■ **Stored rows**:
= = = = =
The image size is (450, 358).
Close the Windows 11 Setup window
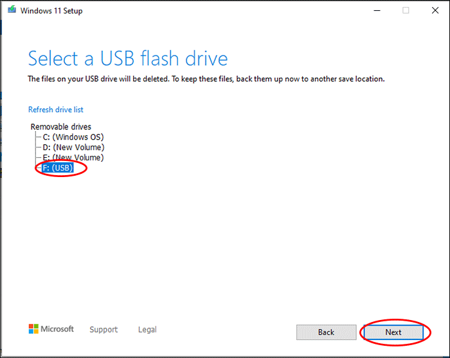[435, 11]
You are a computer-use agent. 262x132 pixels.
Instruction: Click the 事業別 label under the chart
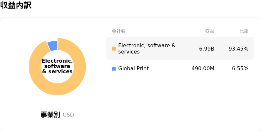point(50,115)
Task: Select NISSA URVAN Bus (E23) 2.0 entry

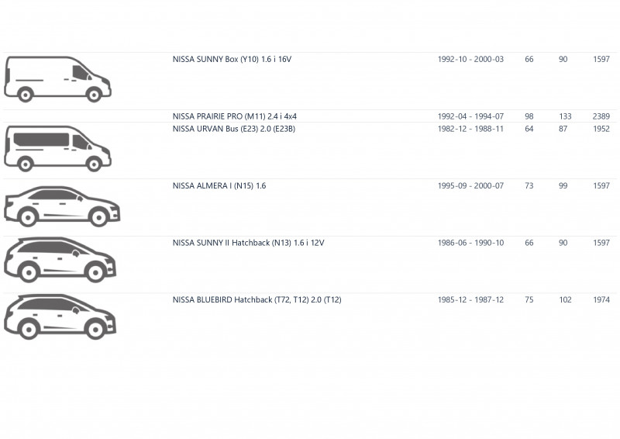Action: pos(234,129)
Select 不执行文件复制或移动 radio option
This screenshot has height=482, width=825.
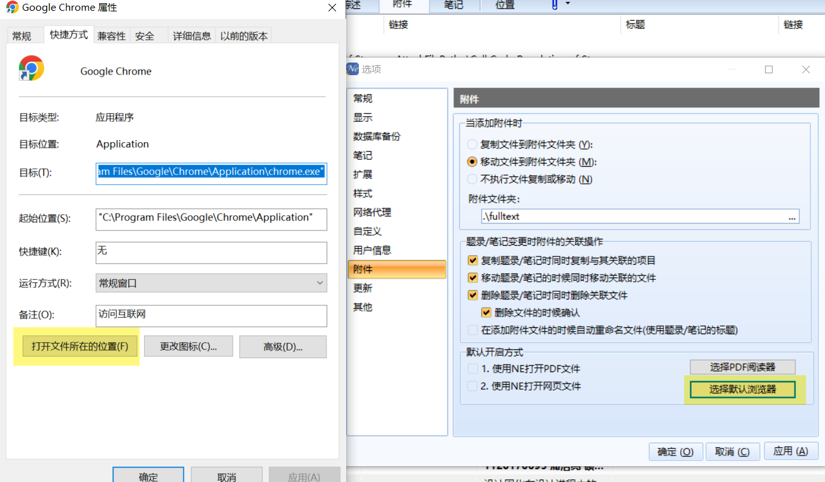pyautogui.click(x=472, y=179)
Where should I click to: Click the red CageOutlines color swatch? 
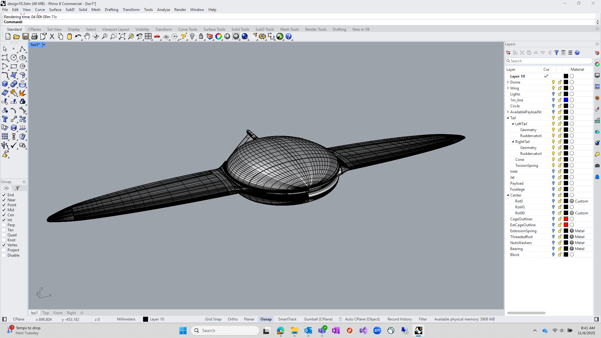[566, 219]
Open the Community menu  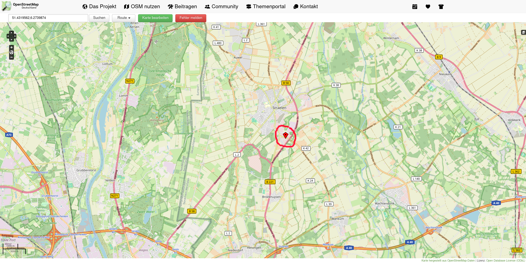click(x=221, y=7)
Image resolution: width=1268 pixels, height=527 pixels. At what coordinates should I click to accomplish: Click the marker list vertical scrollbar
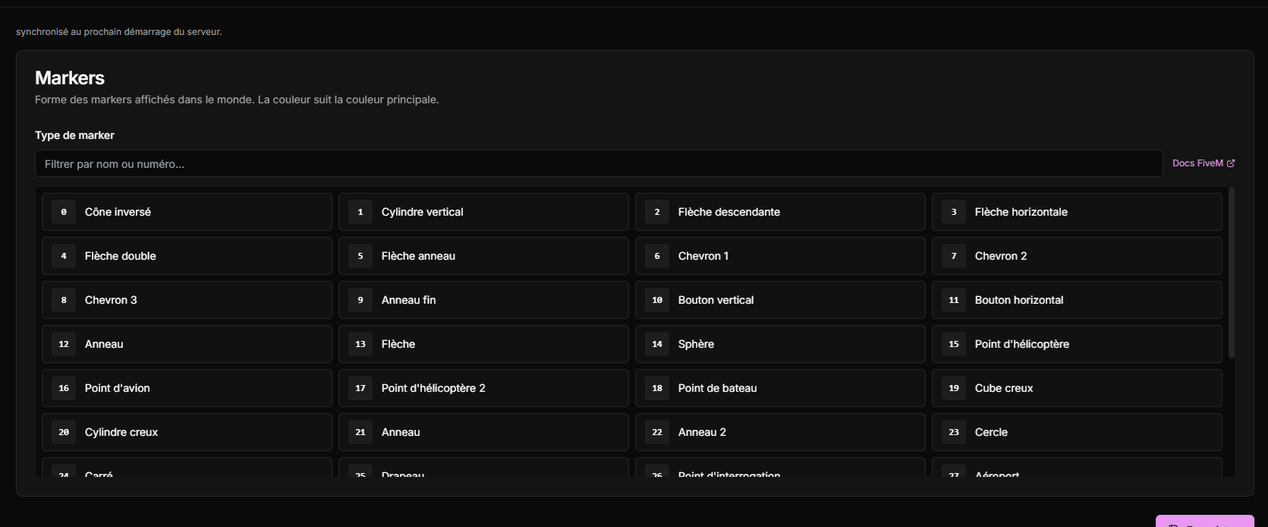1232,273
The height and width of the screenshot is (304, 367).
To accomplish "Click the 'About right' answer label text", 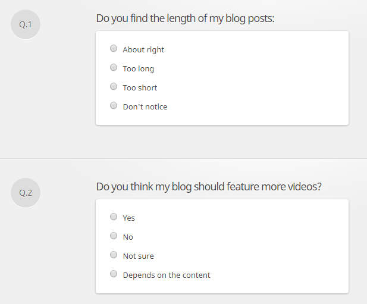I will (x=143, y=50).
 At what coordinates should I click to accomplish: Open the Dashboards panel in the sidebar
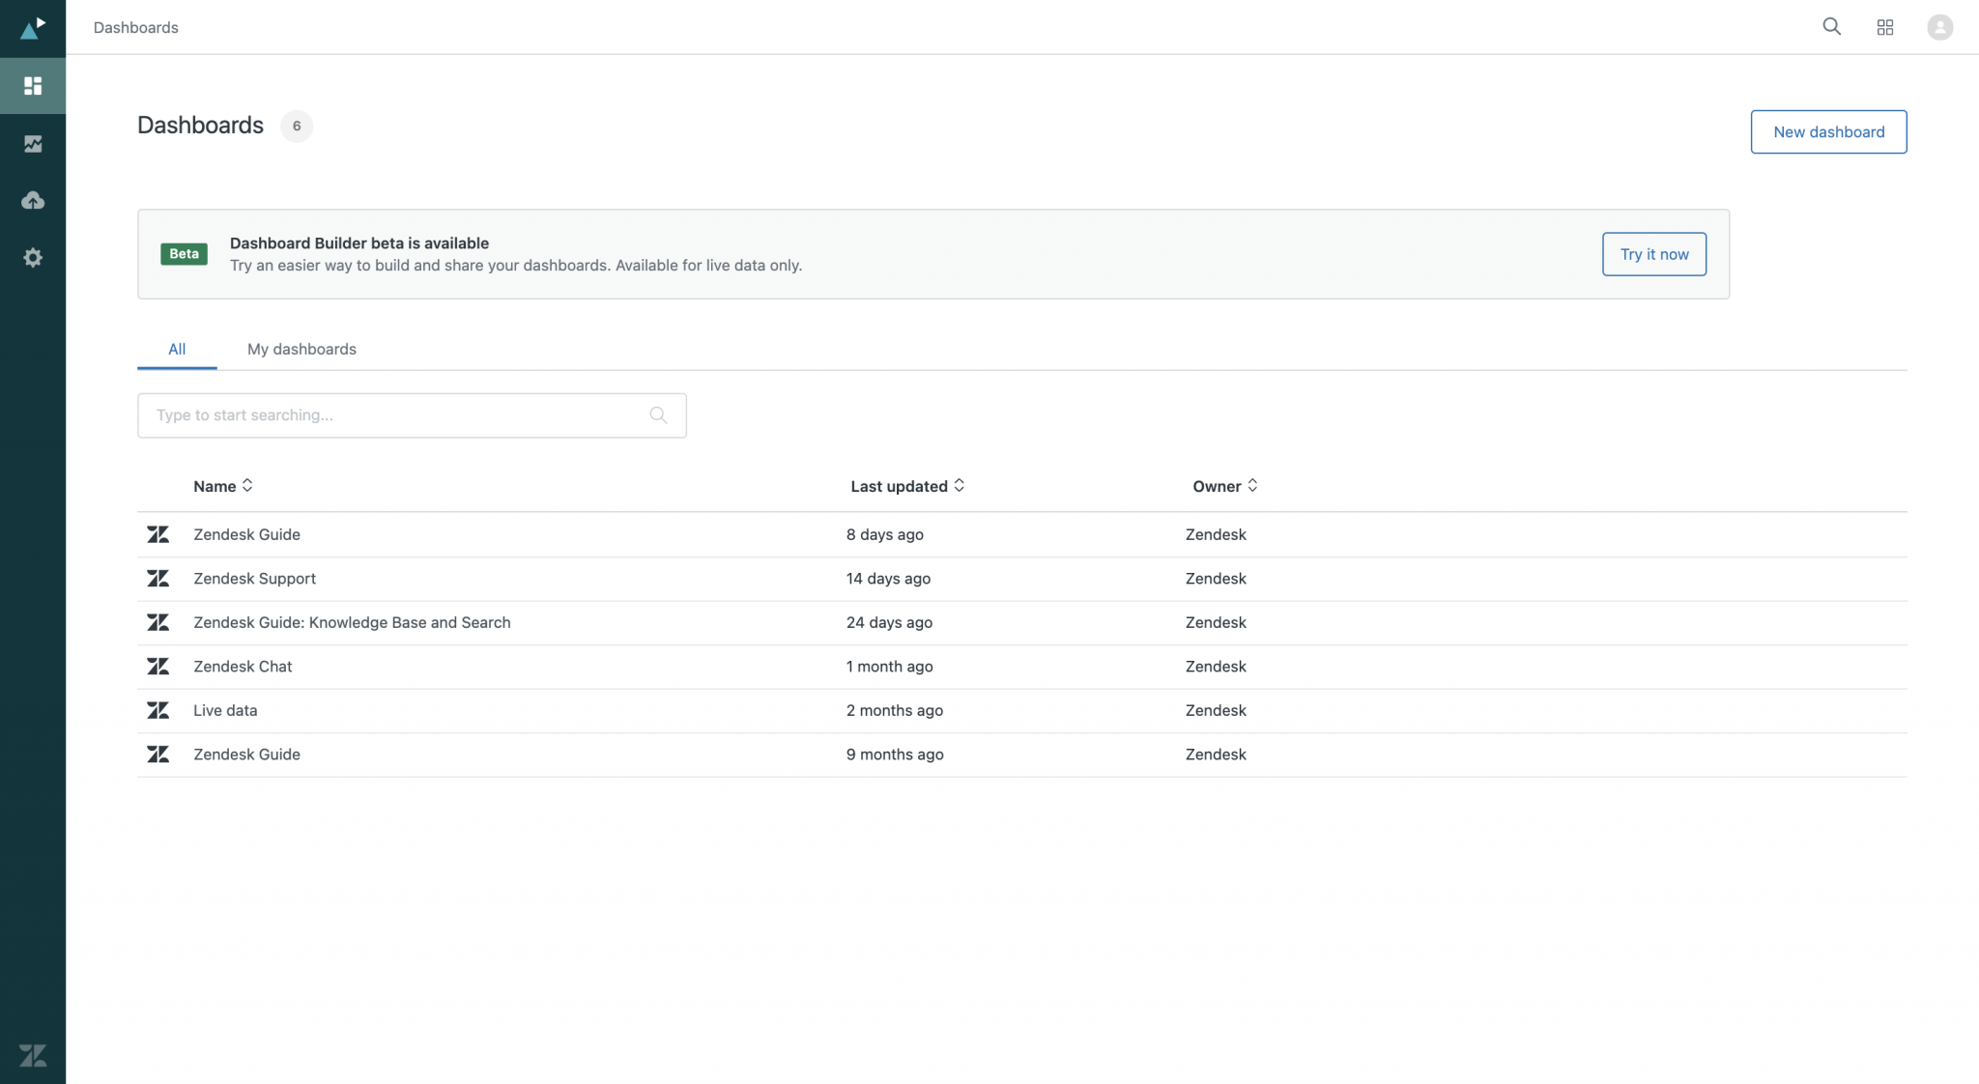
= = = = =
■ **Task instructions**:
Format the data from the line containing "You are a computer-use agent. 262x132 pixels." up to and including the line containing "pyautogui.click(x=472, y=179)" as a Markdown table with the columns Row and Line. Number each row, skip blank lines, and leave the pictures out.

■ **Answer to this task**:
| Row | Line |
|---|---|
| 1 | You are a computer-use agent. 262x132 pixels. |
| 2 | Instruction: Click the 事業別 label under the chart |
| 3 | point(50,115) |
| 4 | Task: Select NISSA URVAN Bus (E23) 2.0 entry |
| 5 | Action: pos(234,129) |
| 6 | Select 不执行文件复制或移动 radio option |
| 7 | This screenshot has height=482, width=825. |
| 8 | pyautogui.click(x=472, y=179) |